As the pancreas is placed in a slanting position, clockwise movements and minimal withdrawal are required to visualize the pancreas tail ([Fig. 8]) and similarly, anticlockwise rotation and pushing of the scope are required to visualize the genu and the head of the pancreas ([Fig. 9]).[13]
On clockwise rotation when tracing the pancreas body and tail, the splenic vessels, left renal vessels, left kidney, left adrenal gland, and spleen are visualized. The spleen and the left kidney are hallmarks of the pancreas tail. Always trace the pancreas till the splenic hilum to avoid missing of any pancreatic tail pathology ([Fig. 8F]).
In case of obese patients, identifying the pancreas can be challenging. Therefore, it is advisable to develop the habit of tracing the splenic vessels, which run parallel to the pancreas ([Fig. 8B–D]). Tracing splenic vessels serves as a reliable method to locate the pancreas. The left renal vessels are also seen in close proximity to the splenic vessels and should be separately identified.
On anticlockwise rotation, the pancreas can be traced from the tail to the head. While performing anticlockwise rotation, the SV will be seen joining the PVC. On further pushing the scope down from the PVC, the superior mesenteric vein (SMV) will be seen dividing the body and head of the pancreas and on continuing minimal anticlockwise rotation the pancreas genu will be seen ([Fig. 9]).[11] In the same plane of the PVC, distal intrapancreatic part of the common bile duct (CBD) can also be seen ([Fig. 9D]). The CBD should be confirmed by color Doppler.[9]

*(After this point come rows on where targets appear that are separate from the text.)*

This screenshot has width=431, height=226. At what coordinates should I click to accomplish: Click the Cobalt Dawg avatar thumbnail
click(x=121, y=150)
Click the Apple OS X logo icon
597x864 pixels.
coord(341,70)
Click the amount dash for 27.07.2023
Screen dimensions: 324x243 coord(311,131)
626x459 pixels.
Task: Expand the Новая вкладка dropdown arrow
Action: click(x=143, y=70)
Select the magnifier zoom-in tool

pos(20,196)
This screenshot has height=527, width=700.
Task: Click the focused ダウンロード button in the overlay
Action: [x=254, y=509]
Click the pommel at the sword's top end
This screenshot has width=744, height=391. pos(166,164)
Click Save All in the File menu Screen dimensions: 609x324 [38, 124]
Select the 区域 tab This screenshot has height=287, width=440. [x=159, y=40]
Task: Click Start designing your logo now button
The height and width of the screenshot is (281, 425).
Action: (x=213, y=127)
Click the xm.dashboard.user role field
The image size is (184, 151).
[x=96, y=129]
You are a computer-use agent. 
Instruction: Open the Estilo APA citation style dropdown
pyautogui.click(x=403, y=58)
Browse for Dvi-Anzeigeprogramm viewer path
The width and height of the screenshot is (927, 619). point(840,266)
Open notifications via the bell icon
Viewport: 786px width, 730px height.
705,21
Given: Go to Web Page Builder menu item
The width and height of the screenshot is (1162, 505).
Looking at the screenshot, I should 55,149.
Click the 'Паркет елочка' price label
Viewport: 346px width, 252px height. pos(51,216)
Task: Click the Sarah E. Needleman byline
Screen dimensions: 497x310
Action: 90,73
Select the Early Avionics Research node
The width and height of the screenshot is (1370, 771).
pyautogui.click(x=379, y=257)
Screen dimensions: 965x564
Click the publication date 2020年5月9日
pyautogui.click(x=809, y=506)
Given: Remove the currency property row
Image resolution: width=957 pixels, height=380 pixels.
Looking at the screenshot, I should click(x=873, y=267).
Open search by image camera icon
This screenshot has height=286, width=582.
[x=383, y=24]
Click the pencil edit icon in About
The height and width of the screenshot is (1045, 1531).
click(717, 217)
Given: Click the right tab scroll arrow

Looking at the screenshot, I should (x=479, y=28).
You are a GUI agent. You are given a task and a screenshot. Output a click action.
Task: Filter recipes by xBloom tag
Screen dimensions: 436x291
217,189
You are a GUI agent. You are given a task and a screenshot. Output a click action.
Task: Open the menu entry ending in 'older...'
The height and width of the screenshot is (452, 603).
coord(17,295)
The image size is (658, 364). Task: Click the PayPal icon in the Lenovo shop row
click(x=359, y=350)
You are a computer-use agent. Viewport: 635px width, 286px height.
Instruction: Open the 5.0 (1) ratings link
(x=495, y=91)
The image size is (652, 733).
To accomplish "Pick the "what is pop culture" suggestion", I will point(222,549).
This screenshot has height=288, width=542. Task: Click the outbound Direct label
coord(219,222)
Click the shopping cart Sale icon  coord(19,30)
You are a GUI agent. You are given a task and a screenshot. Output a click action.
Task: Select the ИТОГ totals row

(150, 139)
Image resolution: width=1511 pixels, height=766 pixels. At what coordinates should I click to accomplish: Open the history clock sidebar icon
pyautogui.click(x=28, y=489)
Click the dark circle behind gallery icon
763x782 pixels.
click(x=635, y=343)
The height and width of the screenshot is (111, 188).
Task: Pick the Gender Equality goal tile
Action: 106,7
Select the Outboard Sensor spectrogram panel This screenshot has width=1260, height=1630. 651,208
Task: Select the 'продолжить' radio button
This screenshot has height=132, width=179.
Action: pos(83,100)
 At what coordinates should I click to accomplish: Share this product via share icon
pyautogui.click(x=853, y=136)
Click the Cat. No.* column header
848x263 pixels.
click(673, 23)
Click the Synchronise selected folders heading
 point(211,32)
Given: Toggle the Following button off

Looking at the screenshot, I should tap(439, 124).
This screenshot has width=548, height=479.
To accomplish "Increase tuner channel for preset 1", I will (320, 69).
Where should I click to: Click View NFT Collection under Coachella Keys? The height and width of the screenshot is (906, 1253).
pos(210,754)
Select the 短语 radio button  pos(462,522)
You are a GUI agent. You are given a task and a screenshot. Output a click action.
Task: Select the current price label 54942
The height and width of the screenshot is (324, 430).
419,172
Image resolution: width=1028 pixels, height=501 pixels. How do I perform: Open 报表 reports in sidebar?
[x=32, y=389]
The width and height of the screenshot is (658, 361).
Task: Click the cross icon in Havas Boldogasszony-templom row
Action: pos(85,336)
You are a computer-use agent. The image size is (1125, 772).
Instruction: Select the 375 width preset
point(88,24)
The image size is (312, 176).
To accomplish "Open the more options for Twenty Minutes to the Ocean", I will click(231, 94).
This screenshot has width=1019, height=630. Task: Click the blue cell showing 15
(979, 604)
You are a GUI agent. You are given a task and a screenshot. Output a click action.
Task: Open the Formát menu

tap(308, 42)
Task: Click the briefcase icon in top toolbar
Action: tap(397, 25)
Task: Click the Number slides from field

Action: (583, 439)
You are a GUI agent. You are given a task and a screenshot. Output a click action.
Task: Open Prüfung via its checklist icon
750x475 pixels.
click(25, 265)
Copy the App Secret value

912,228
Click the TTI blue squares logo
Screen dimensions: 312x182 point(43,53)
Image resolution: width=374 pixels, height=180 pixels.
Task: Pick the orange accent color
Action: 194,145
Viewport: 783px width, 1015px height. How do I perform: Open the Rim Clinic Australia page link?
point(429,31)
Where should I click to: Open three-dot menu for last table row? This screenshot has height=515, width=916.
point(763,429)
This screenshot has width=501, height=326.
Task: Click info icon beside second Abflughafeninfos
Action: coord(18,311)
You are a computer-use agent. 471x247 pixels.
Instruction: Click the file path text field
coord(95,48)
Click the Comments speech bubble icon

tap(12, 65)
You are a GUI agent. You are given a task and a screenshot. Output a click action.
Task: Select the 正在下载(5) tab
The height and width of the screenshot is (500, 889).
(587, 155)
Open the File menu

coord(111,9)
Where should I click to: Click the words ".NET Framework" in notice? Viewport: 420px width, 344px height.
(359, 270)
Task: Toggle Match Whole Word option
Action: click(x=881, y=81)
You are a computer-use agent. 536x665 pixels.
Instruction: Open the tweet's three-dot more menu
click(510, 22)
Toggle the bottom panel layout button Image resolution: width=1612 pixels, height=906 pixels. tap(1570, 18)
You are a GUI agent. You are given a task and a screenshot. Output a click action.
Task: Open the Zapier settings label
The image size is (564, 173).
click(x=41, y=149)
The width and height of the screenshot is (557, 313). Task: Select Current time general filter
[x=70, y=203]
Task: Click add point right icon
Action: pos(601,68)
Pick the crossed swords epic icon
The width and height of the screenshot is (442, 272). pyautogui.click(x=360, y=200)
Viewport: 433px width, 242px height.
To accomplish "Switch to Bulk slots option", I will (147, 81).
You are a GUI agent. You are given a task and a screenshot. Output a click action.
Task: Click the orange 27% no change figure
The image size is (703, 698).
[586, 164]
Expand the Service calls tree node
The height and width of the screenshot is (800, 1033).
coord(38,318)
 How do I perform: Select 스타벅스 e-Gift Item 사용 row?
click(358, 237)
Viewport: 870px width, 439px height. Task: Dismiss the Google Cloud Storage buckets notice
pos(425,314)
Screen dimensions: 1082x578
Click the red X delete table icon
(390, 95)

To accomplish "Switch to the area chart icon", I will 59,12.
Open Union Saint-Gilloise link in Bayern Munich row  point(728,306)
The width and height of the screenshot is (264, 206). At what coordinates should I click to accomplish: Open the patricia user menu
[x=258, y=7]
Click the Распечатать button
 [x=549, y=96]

Once the SMV is visible from the stomach, the superior mesenteric artery (SMA) can be visualized by slight clockwise rotation. From this point, the SMA can be traced up to the aorta, and the uncinate process can be examined ([Fig. 10]).[9] This way the whole pancreas can be scanned from the stomach.[9]
The pancreatic duct (PD) is a small, tubular, anechoic structure running within the center of the pancreas. Therefore, tracing the PD does not require any special maneuvers. During PD examination, it is important to assess for PD dilatation, wall echogenicity, intraductal filling defect (such as calculi), and any anatomical variation. The diameter of normal PD is 4 mm in the head, 3 mm in the body, and 2 mm in the tail. Physiological dilatation of the PD may be seen in elderly people.[12] Pancreas divisum is the most common congenital anomaly of the PD and can be found in 10% of the general population.[14] Diagnosing pancreas divisum is essential, especially in idiopathic recurrent acute pancreatitis. EUS has been reported as a safe and effective modality for diagnosing pancreas divisum with moderate sensitivity (51–95%) and high diagnostic accuracy (97%).[14] [15] [16] Pancreas divisum can be precisely diagnosed from the duodenal bulb.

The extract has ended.